TASK INSTRUCTIONS
There is material below. Print exactly the lines starting at the line with "Blogger (380, 2468)" and ending at the line with "Addicted to Stamps and More! (499, 1958)", ends included, and no others.

====

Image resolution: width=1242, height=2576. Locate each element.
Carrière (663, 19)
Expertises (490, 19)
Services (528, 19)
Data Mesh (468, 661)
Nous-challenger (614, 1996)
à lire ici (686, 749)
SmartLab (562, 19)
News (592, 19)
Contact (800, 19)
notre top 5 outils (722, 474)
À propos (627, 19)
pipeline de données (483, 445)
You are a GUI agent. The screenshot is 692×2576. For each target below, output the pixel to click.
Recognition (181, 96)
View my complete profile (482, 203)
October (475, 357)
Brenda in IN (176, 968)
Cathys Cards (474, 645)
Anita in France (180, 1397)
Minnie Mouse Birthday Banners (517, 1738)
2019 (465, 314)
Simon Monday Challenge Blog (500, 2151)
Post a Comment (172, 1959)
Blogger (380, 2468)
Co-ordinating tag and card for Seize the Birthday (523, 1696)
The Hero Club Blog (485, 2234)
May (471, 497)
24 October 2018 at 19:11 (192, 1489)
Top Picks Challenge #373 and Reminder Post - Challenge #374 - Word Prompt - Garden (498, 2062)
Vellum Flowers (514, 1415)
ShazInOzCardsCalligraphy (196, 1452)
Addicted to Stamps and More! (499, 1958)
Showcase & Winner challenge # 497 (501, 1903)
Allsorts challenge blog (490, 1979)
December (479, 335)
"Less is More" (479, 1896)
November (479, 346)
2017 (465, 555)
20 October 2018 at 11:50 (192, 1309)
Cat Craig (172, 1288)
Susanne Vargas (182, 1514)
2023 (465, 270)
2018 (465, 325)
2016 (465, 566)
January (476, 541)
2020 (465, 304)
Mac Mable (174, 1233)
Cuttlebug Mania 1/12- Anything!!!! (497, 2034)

====

ANSWER SPACE
Blogger (380, 2468)
Co-ordinating tag and card for Seize the Birthday (523, 1696)
The Hero Club Blog (485, 2234)
May (471, 497)
24 October 2018 at 19:11 (192, 1489)
Top Picks Challenge #373 and Reminder Post - Challenge #374 - Word Prompt - Garden (498, 2062)
Vellum Flowers (514, 1415)
ShazInOzCardsCalligraphy (196, 1452)
Addicted to Stamps and More! (499, 1958)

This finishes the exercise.